*WHAT YOU SHOULD DO*
Write down exactly the lines from the one below that has "Image resolution: width=902" to the end of the data, both ends included; the pictures should not appear in your copy.

Stored data entries
+-------+
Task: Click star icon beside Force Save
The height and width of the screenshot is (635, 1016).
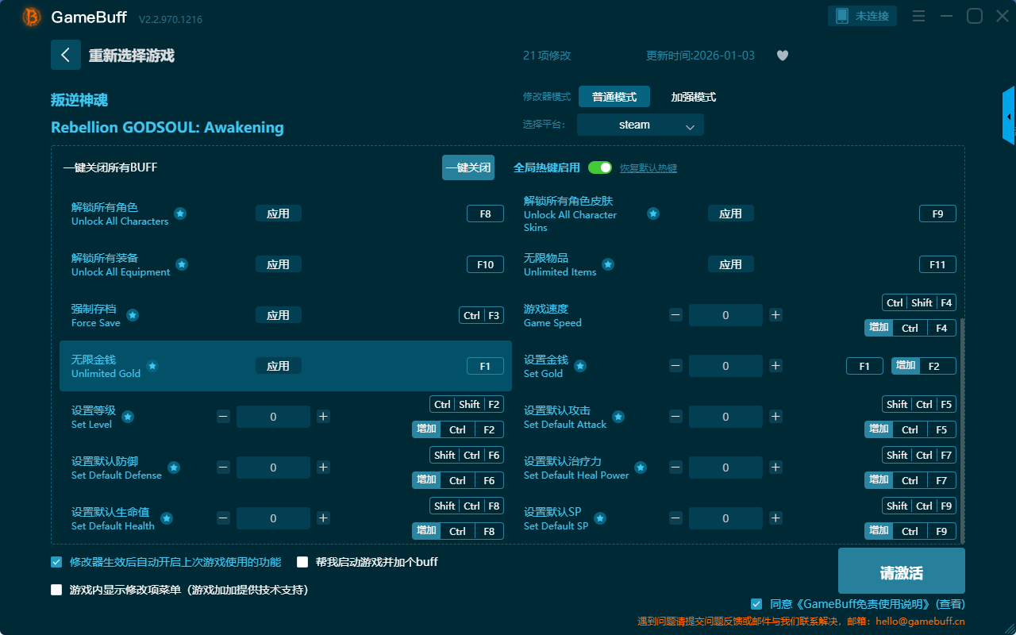Action: click(x=133, y=315)
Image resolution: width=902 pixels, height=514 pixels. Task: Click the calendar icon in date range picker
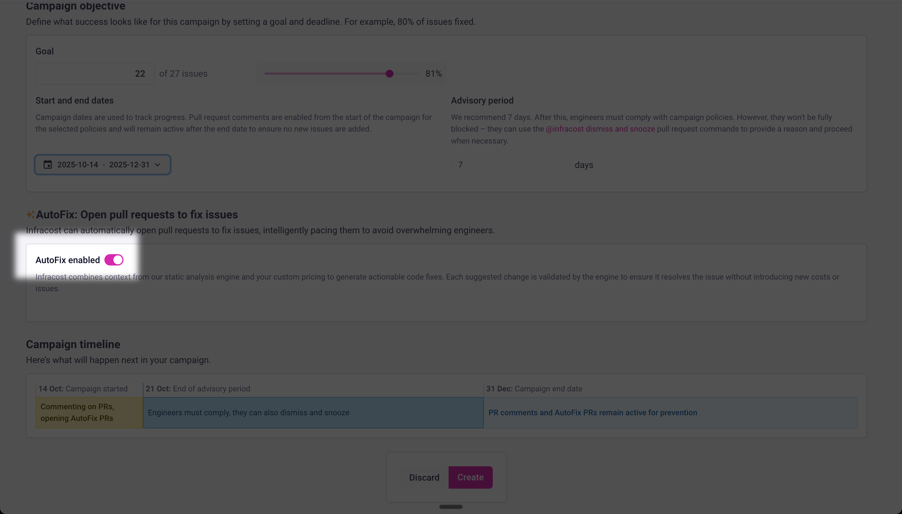(48, 165)
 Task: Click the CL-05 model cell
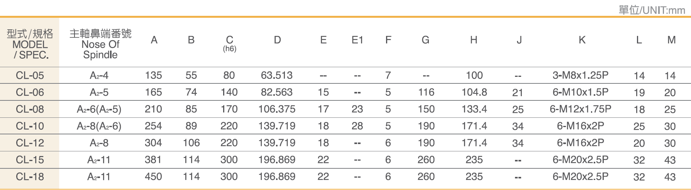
+-------+
*THE ANSWER*
Image resolution: width=902 pixels, height=514 pixels. Task: Click the calendar icon in date range picker
(48, 165)
 Task: Click the CL-05 model cell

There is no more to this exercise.